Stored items
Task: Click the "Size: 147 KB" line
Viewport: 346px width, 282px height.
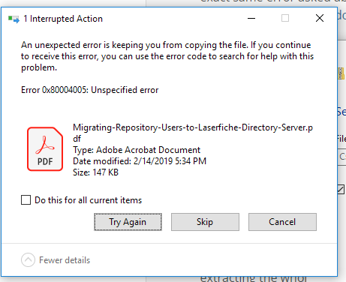Action: coord(95,173)
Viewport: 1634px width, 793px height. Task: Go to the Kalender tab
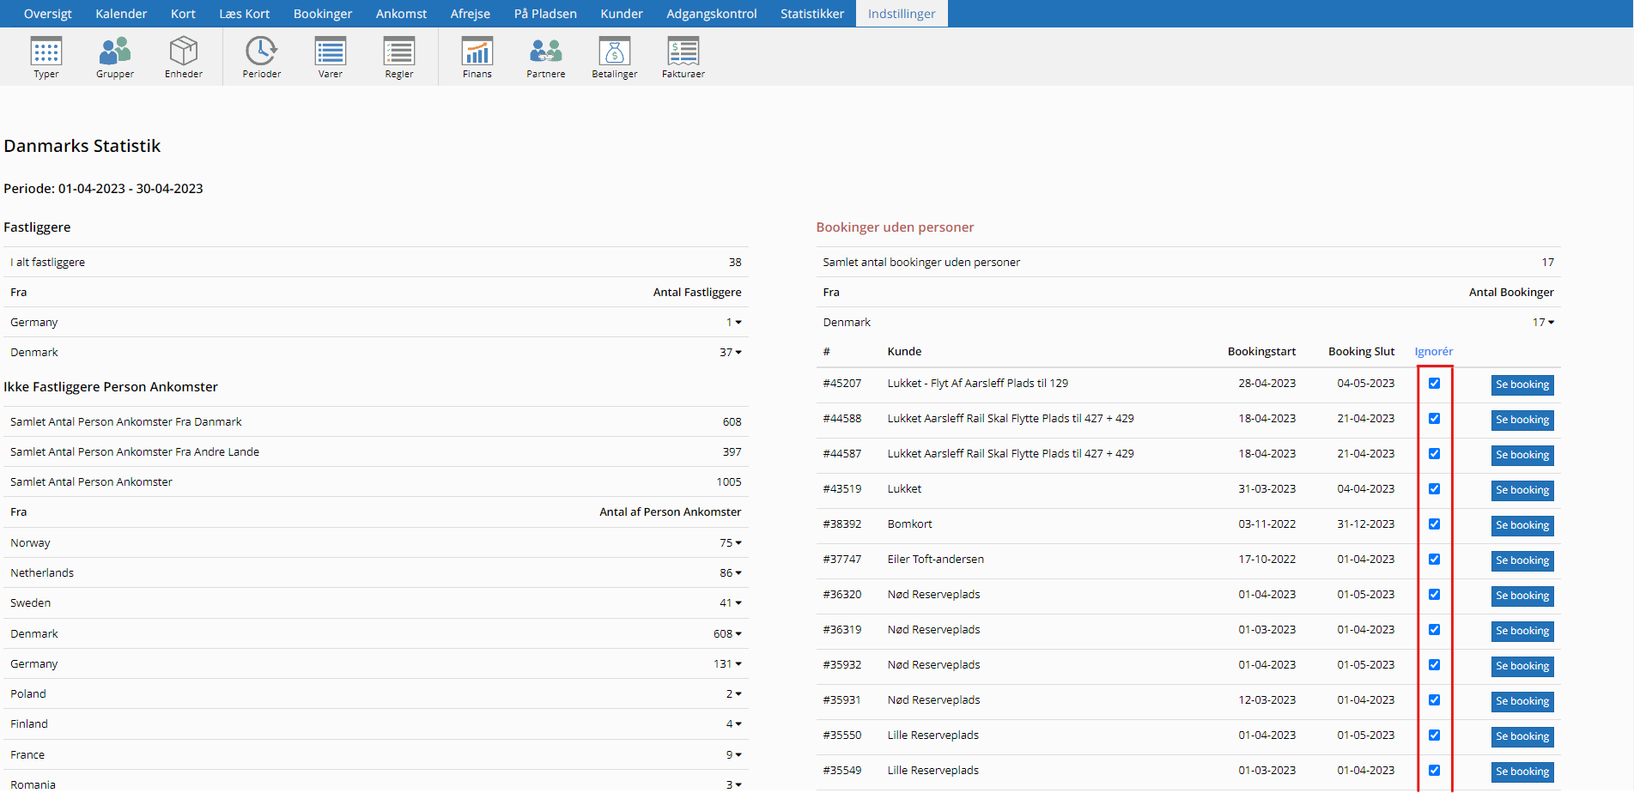[121, 14]
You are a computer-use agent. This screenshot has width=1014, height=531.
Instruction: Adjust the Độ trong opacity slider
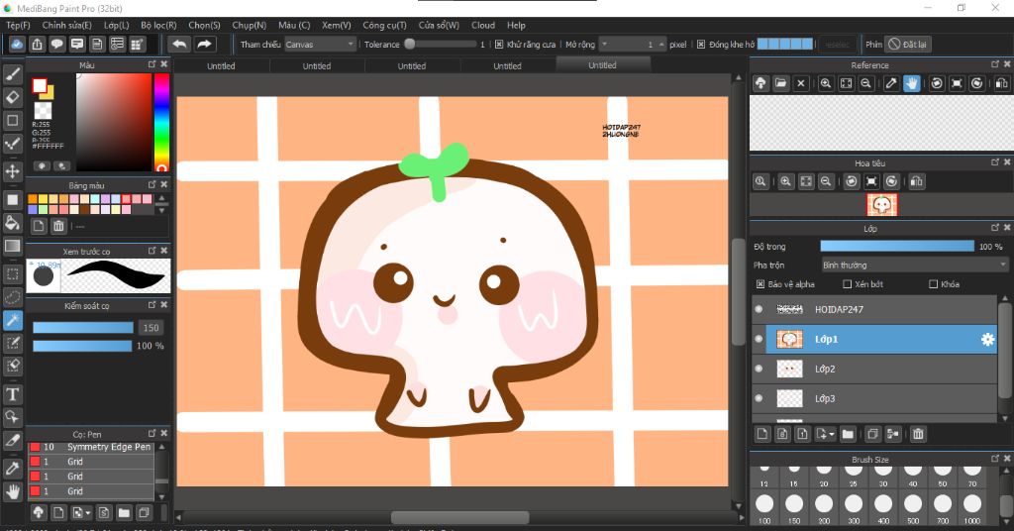[897, 246]
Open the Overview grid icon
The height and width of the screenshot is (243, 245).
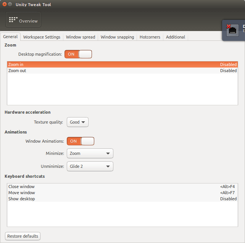pyautogui.click(x=13, y=20)
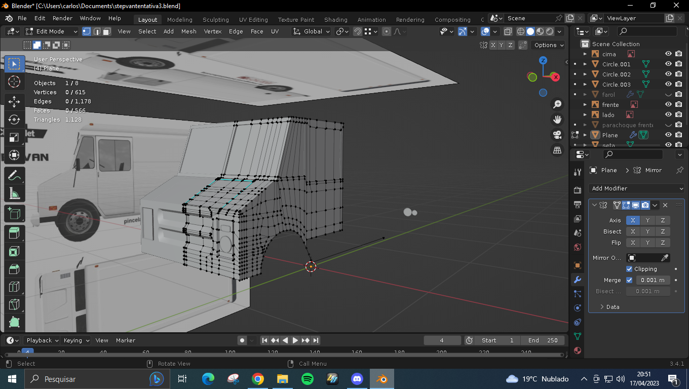The width and height of the screenshot is (689, 389).
Task: Switch to the UV Editing workspace tab
Action: point(253,20)
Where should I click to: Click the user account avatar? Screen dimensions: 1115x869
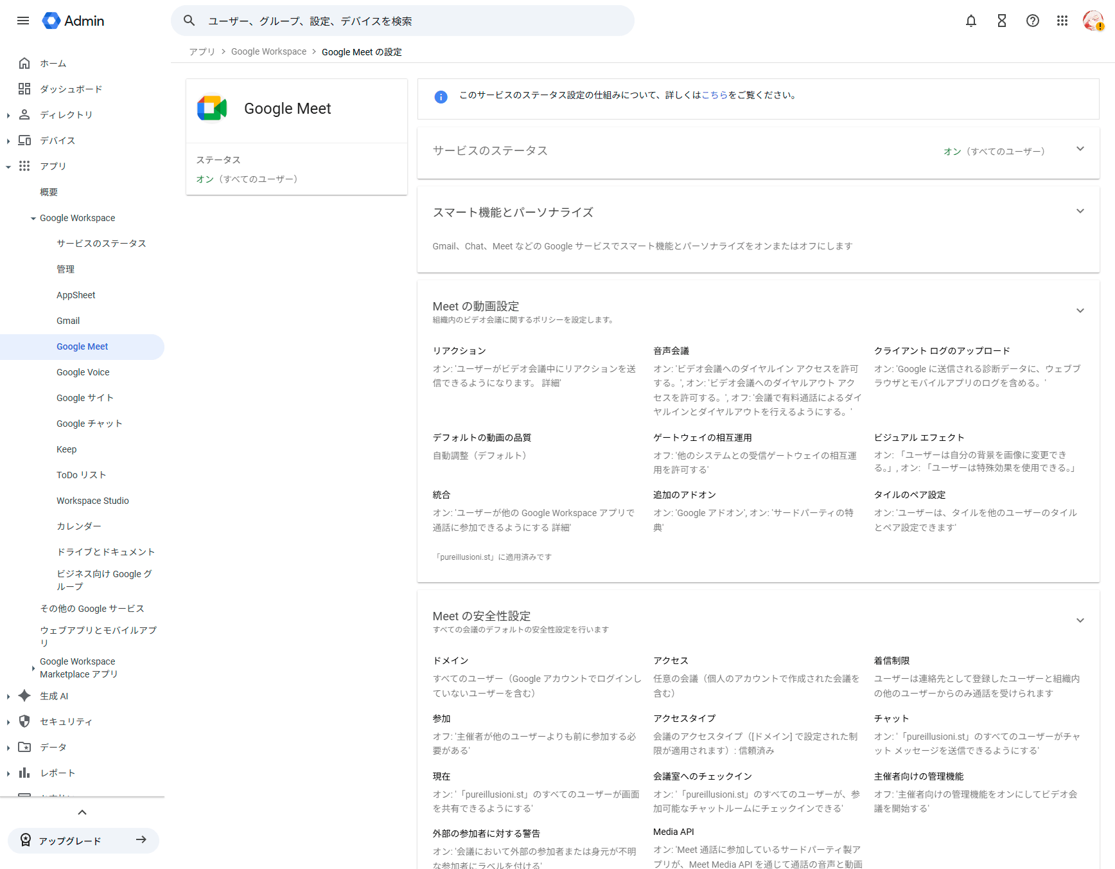coord(1093,21)
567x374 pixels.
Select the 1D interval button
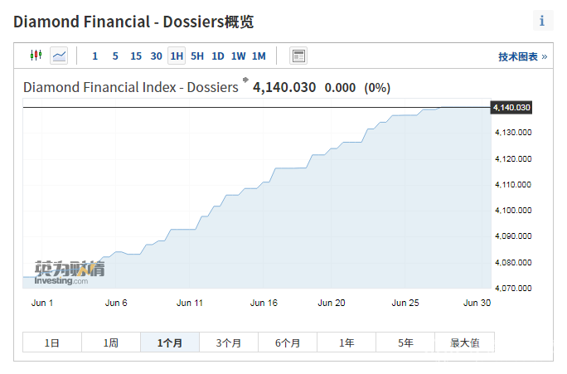click(218, 56)
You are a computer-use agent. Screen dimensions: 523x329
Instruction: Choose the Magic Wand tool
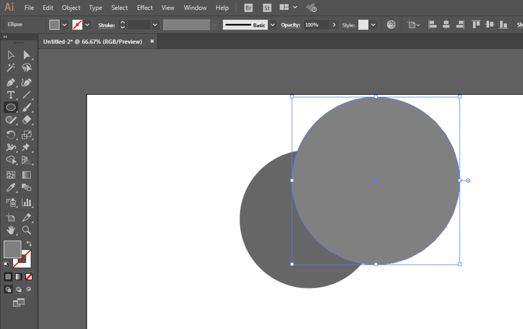click(10, 68)
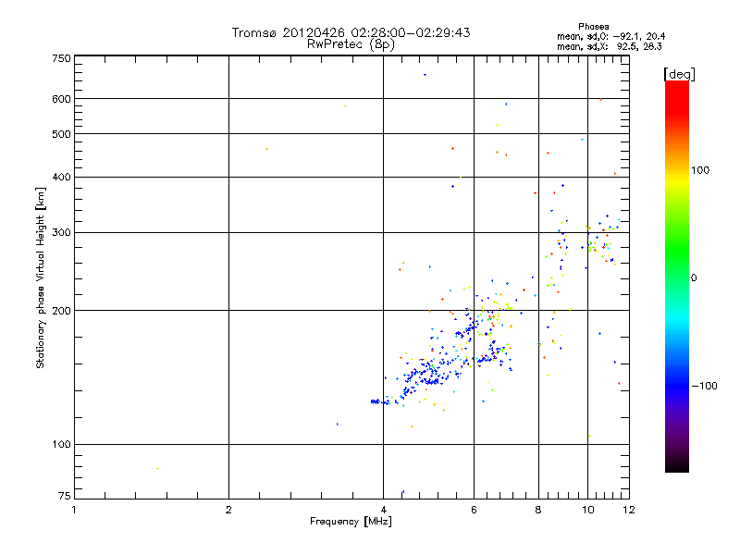
Task: Click the Stationary phase Virtual Height axis label
Action: (x=41, y=278)
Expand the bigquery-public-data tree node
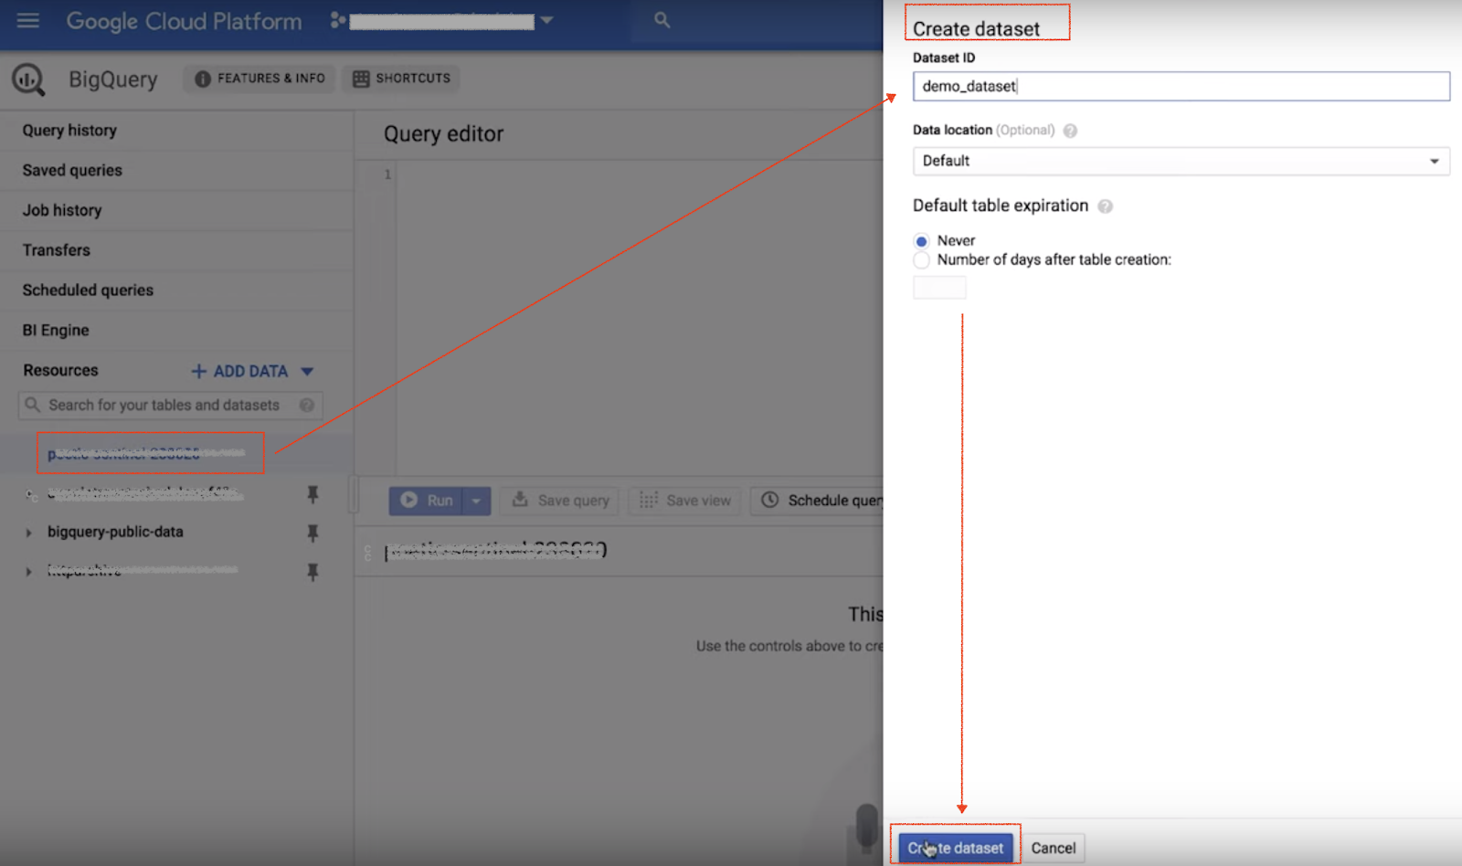 pyautogui.click(x=28, y=533)
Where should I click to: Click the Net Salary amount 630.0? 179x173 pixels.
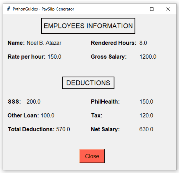tap(146, 129)
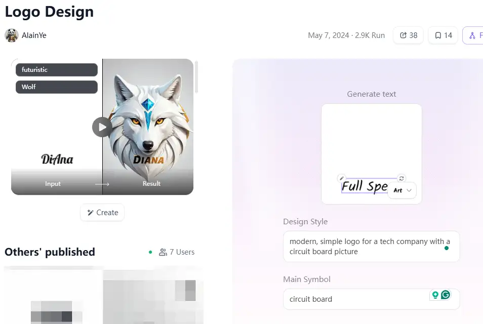This screenshot has height=324, width=483.
Task: Click the green lightbulb icon in Main Symbol field
Action: pyautogui.click(x=435, y=295)
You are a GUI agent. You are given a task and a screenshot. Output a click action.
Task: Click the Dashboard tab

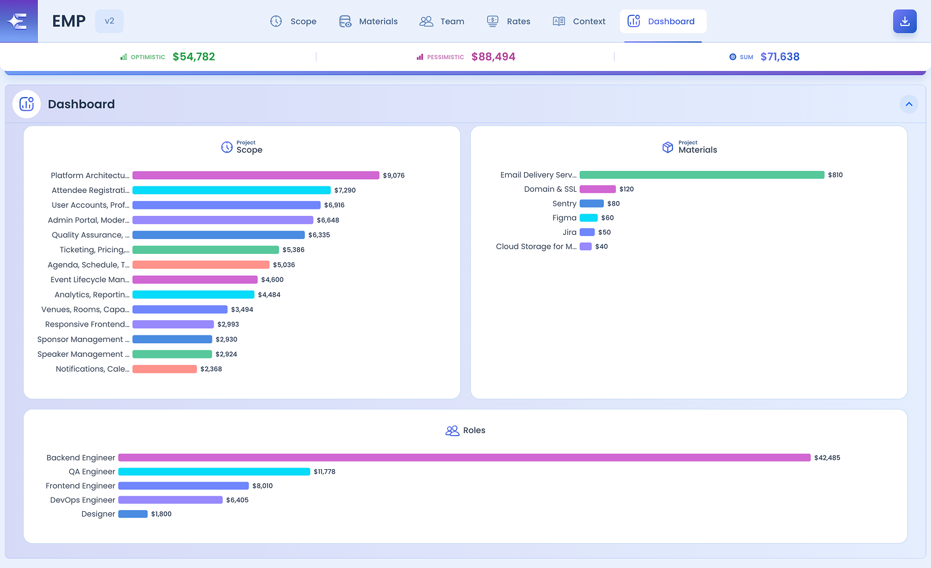(x=663, y=21)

--- What you are asked to do ---
Find the line that contains "Expand the bigquery-public-data tree node". Reproduce it and every later line of the records exactly, minus the pictures.

--- Written response ---
Expand the bigquery-public-data tree node
 pyautogui.click(x=28, y=533)
Where should I click to: Click the Net Salary amount 630.0? 179x173 pixels.
tap(146, 129)
This screenshot has height=324, width=483.
Task: Click the green lightbulb icon in Main Symbol field
Action: pyautogui.click(x=435, y=295)
You are a GUI agent. You are given a task and a screenshot. Output a click action.
Task: Click the Dashboard tab

(x=663, y=21)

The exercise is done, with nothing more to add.